LAWRENCE, Kan. (AP) - When Archduke of Austria Franz Ferdinand was shot dead in Sarajevo on June 28, 1914, news of the event spread quickly by word of mouth.
Newsies took to the street, as fast as their newspapers could get ink to paper, shouting out headlines about the archduke’s assassination, an event generally considered to have sparked World War I.
Word of Ferdinand’s murder spread more quickly than earlier generations could imagine. But the pace seems quaintly slow compared with today’s instantaneous digital communication.
One hundred years later, a project out of Kansas University will recreate the event on Twitter, a medium that has in recent years communicated news of revolutions around the world as they were happening.
With the hash tag “KU_WWI,” the exercise is less about imagining what it would be like to follow the assassination in real time as it is about giving voice to the historical characters in a bizarre drama. A drama that, somewhat randomly, threw the world into war as European countries were pulled into a regional conflict through formal and informal alliances.
“Instead of just a historical re-enactment, it’s a humanities-driven exploration,” said Adrienne Landry, outreach coordinator for KU’s Center for Russia, East European and Eurasian Studies, or CREES, which started the project. “We want people to be creative.”
Landry added they were inspired by the Twitter re-enactment of Quantrill’s raid during the 150th anniversary last year.
Sam Moore, the project leader and a recent KU grad who majored in history, has compiled a list of the characters involved, whose points of view will take shape in tweets this June on the anniversary of the assassination.
That list, of course, includes the archduke, heir to the Austrian-Hungarian empire, and his wife, the Duchess Sophie Chotek, both of whom were killed by Bosnian assassins. It also includes the five assassins, whose plot - with a series of cop outs and misfires - did not quite go quite as planned. Also on the Twitter stage will be officials of Sarajevo, Bosnia, Austria-Hungary and Western heads of state.

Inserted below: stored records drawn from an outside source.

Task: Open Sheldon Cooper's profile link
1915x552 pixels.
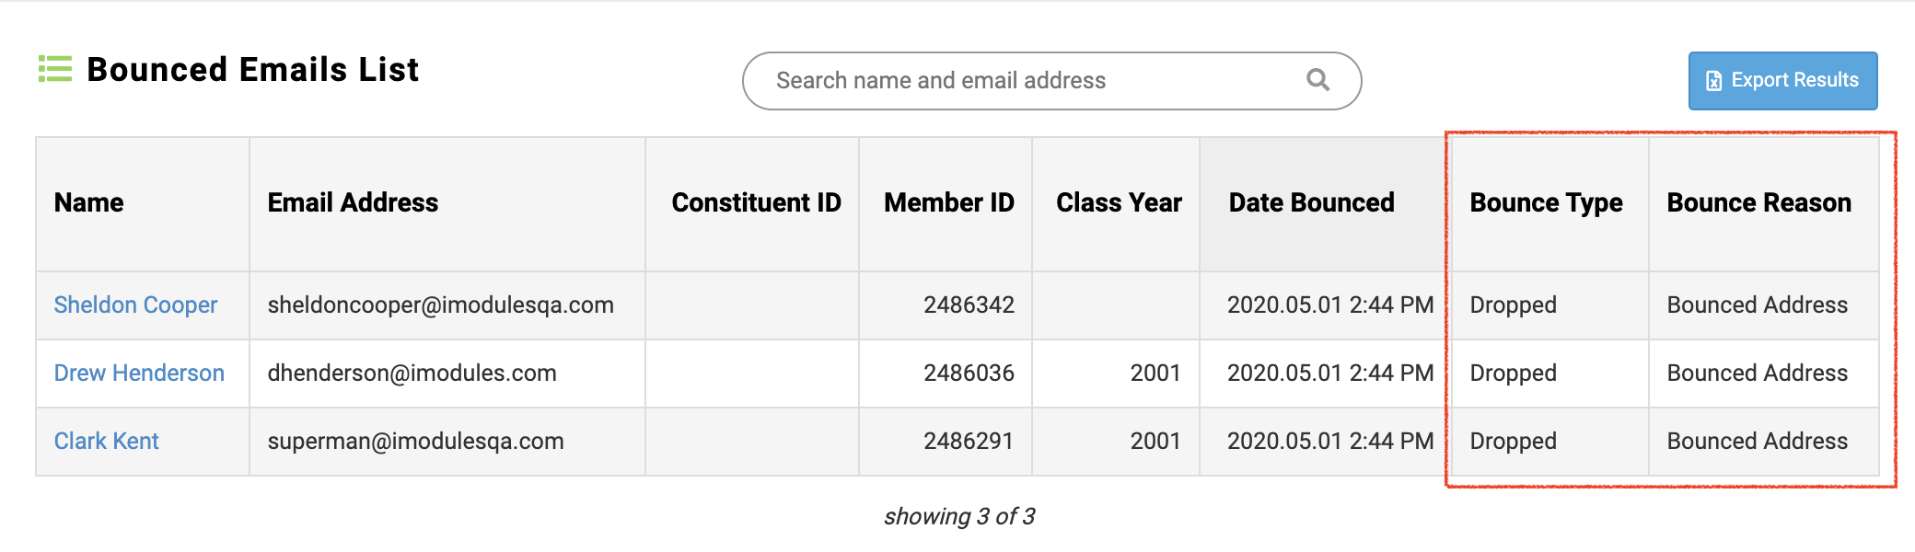Action: tap(135, 305)
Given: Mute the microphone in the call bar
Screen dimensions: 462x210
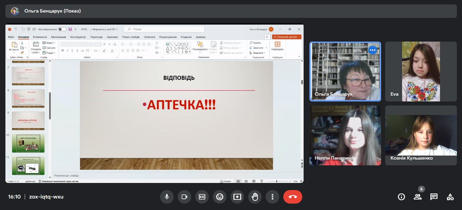Looking at the screenshot, I should pyautogui.click(x=167, y=197).
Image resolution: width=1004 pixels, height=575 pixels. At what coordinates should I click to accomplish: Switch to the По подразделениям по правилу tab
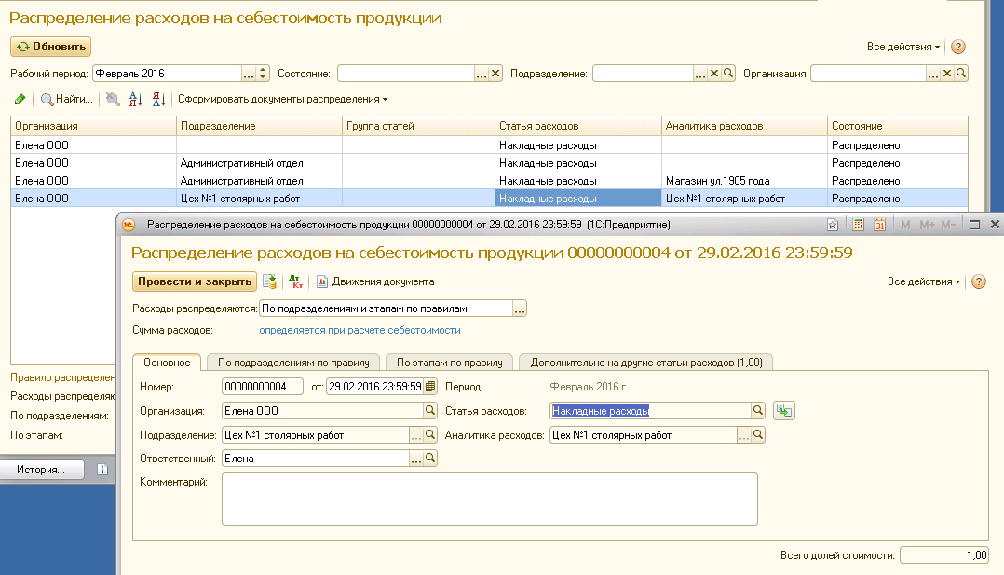pyautogui.click(x=293, y=363)
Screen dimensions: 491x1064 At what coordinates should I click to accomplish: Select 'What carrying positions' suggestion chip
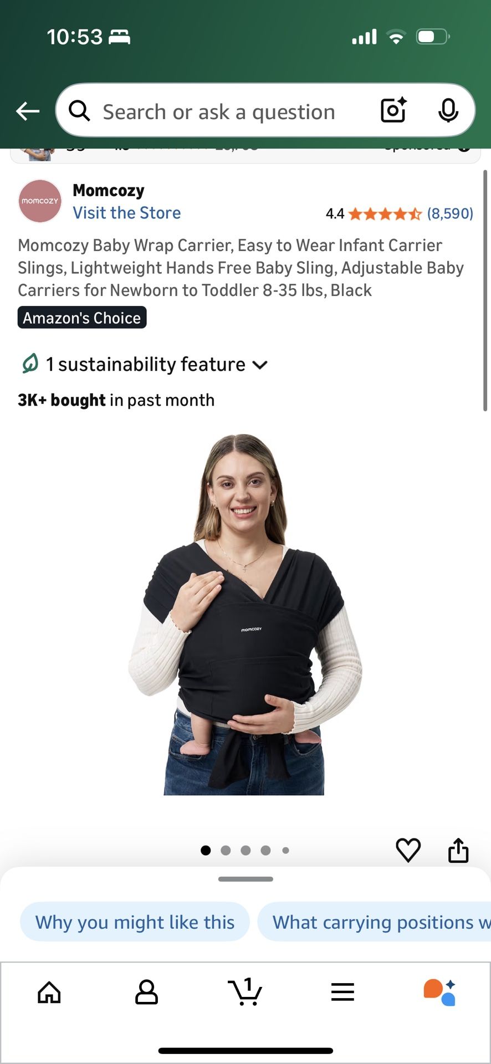(374, 922)
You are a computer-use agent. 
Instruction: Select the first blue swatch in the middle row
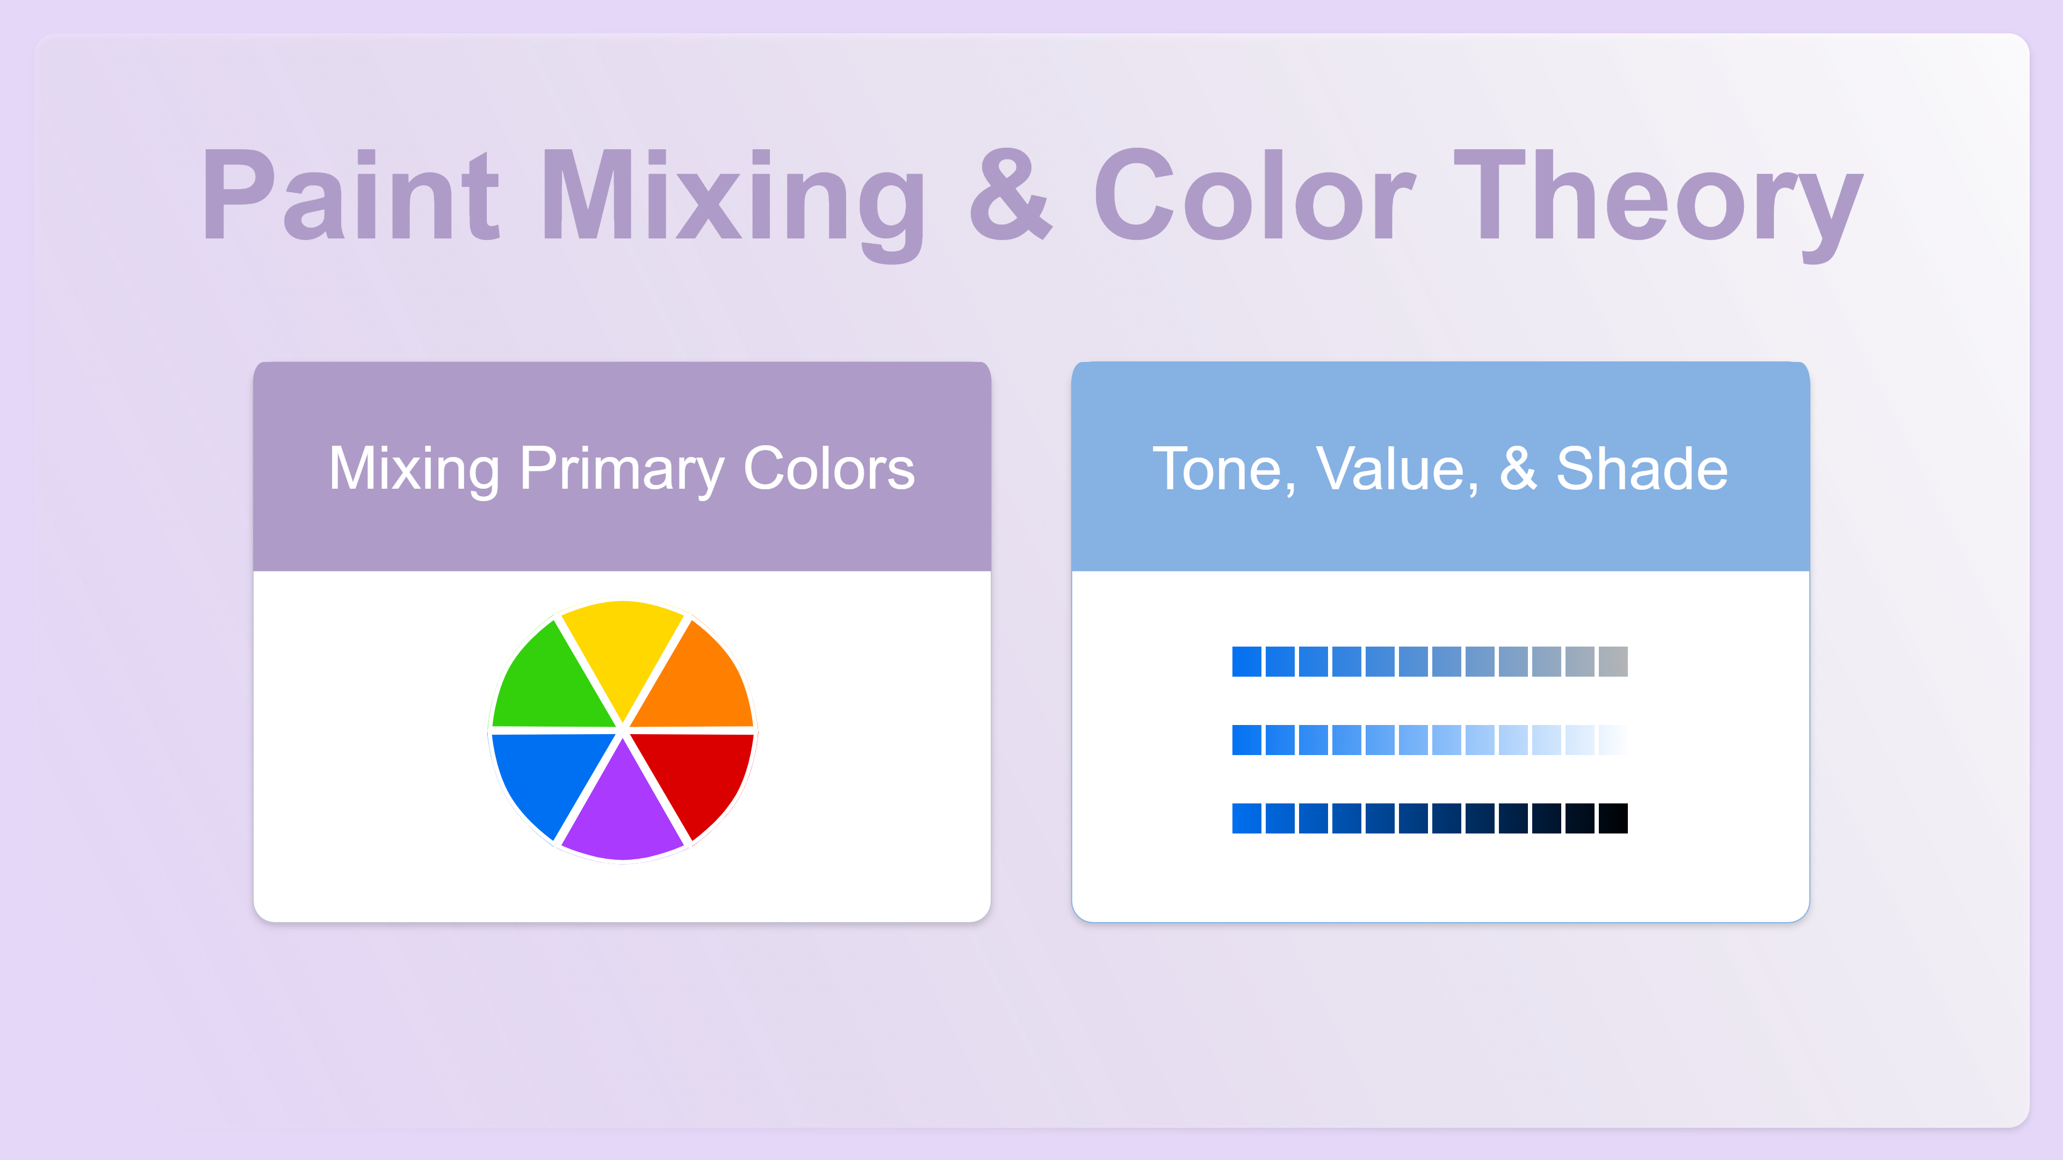pos(1247,740)
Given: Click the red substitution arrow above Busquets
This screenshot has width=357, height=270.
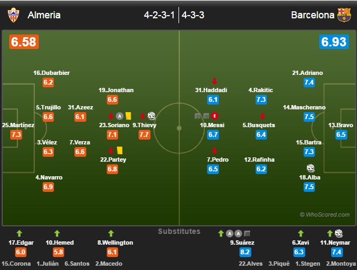Looking at the screenshot, I should pyautogui.click(x=263, y=116).
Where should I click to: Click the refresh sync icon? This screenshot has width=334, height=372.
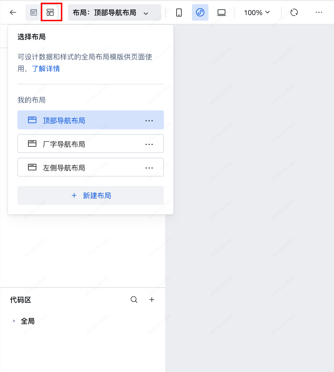(x=294, y=12)
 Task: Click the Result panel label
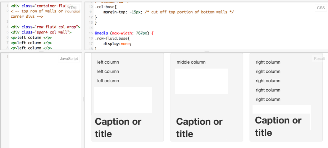[319, 59]
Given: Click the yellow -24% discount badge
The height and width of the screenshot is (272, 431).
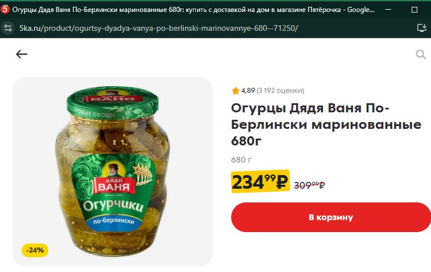Looking at the screenshot, I should tap(35, 250).
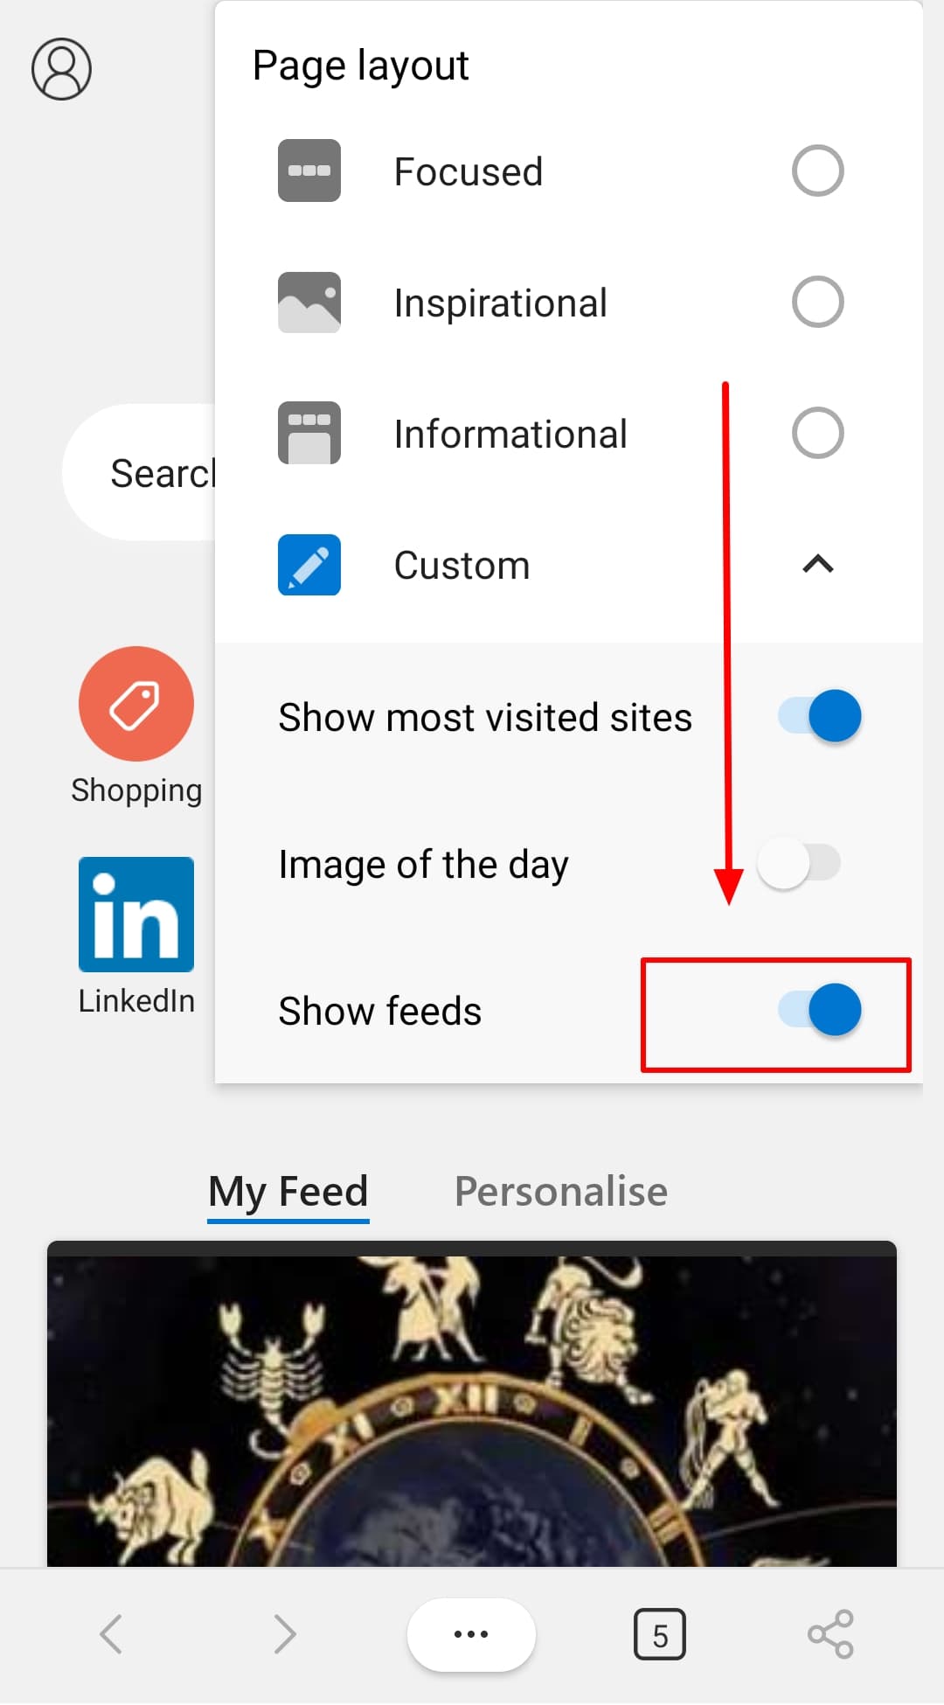Navigate forward using the forward arrow

[285, 1633]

Moore and Landry said they decided not to script the re-enactment in real time. For one, it was about 3 a.m. in Lawrence at the time of the assassination, making it difficult for even die-hard history fans to get to their computers. More than that, though, the organizers want to explore the event and the people involved in as much detail as possible.
In the crowd-sourcing tradition of social media, the organizers are looking to the public to help shape the master script of the re-enactment. They held a “call for tweeters” earlier in April that drew interested folks from around town to compose tweets for the various characters. Another session was held April 30 in the Kansas Union’s Alderson Auditorium.
Organizers are also getting KU academic departments involved by having language experts at the university translate the tweets into the native languages of the characters, which will be tweeted along with the English versions.
Nathan Wood, a KU associate professor history and director of the undergraduate history program, has consulted on the project. Wood said he hopes those involved and watching the re-enactment on Twitter come away with an appreciation for how random history can be.
“If they can see the messiness of that day, if they can see how many individual choices or flukes or random events had terrific ramifications, then I would be satisfied,” Wood said.
Noting the missteps and miscommunication, not just of that day but among world leaders in the build-up to war, Wood said social media might have allowed an informed public to prevent world war after the archduke’s assassination. Then again, maybe not.
“We would be foolish to think that new technology automatically makes us better communicators,” Wood said.